La femme Arrancar baissa sa main et agrippa Samuel par les cheveux le relevant sans le moindre ménagement.
- Mais celui que j'ai en tête fait partie du lot des superviseurs, ce qui semble vouloir dire qu'il est au-dessus du niveau autorisé pour participer à une telle rencontre… Que faire, que faire ? Ho, je sais, je vais lui imposer un handicap à ma manière.
Et sans la moindre hésitation ni le moindre effort apparent, elle lui attrapa le bras droit et le lui arracha dans une gerbe de sang. Samuel hurla de douleur et Samigina le jeta en arrière, le faisant s'écraser à côté d'Argento. Tenant toujours le bras arraché, elle se tourna vers les deux prétendants et leur demanda d'une voix étonnamment douce :
- Vous n'y voyez aucun inconvénient, j'espère ?

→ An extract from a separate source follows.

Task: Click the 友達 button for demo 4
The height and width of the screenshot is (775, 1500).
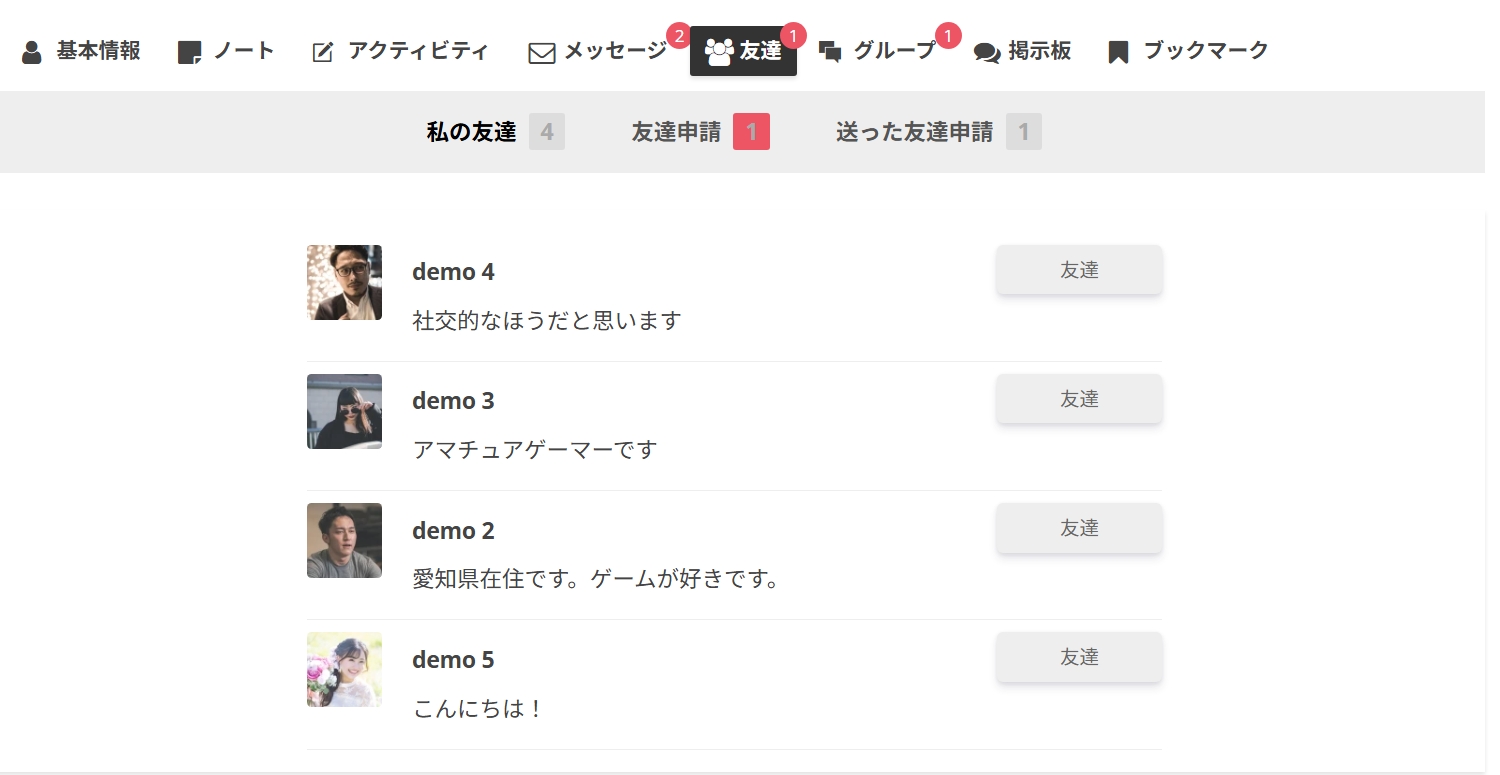Action: coord(1079,270)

- Juste un, fit Grimmjow sans bouger, se passant le petit doigt dans l'oreille. T'aurais dû lui laisser son bras. Déjà qu'il n'était qu'une sous-merde, maintenant je vais difficilement prendre mon pied à l'achever.
Samigina lui adressa un sourire encore plus grand.
- Désolé, je m'arrangerai pour qu'à l'avenir mes serviteurs fassent toujours le maximum pour te plaire… dans cette arène, bien entendu.
- ça me va, lui rendit-il avec un sourire carnassier.
Samigina leva le bras arraché de son serviteur au niveau de sa bouche et mordit dedans à pleine dents, sans quitter l'ancien Espada du regard. Il eut juste le temps de voir que ses canines étaient anormalement longues lorsqu'elle les planta dans le membre. Elle arracha vicieusement un morceau qu'elle mâcha lentement et lui fit un nouveau sourire, cette fois-ci avec sa bouche ensanglantée, puis elle disparut dans un Sonido, nulle doute qu'elle était retournée dans son box.
Une fois qu'elle fut partie, Nybbas se tourna vers le camp des deux prétendants et leva les deux bras vers Julia et Teresa, leur faisant signe de s'en aller. Les deux Arrancars souhaitèrent bonne chance à leurs amis et s'éclipsèrent à leur tour.
- Vous pouvez combattre ensemble, ou chacun de votre côté, faites comme vous le voulez. Vous êtes maintenant dans l'Arène, vos adversaires vous ont été présentés, il ne me reste donc plus qu'une seule chose à dire : Que les meilleurs gagnent.
Nybbas s'éclipsa d'un rapide Sonido et ils le virent réapparaître près d'une sorte de pupitre en hauteur, dans une petite zone sans spectateur qui lui semblait réserver. Il appuya sur une commande et deux Négacion apparurent, un sur chaque camp. L'instant suivant l'arène se transforma et le sable disparut, remplacé par une image d'une immense forêt tropicale. Deux petits éclairs jaune signalèrent les points d'arrivée des concurrents sur leur champ de bataille et le combat ne tarda pas à commencer.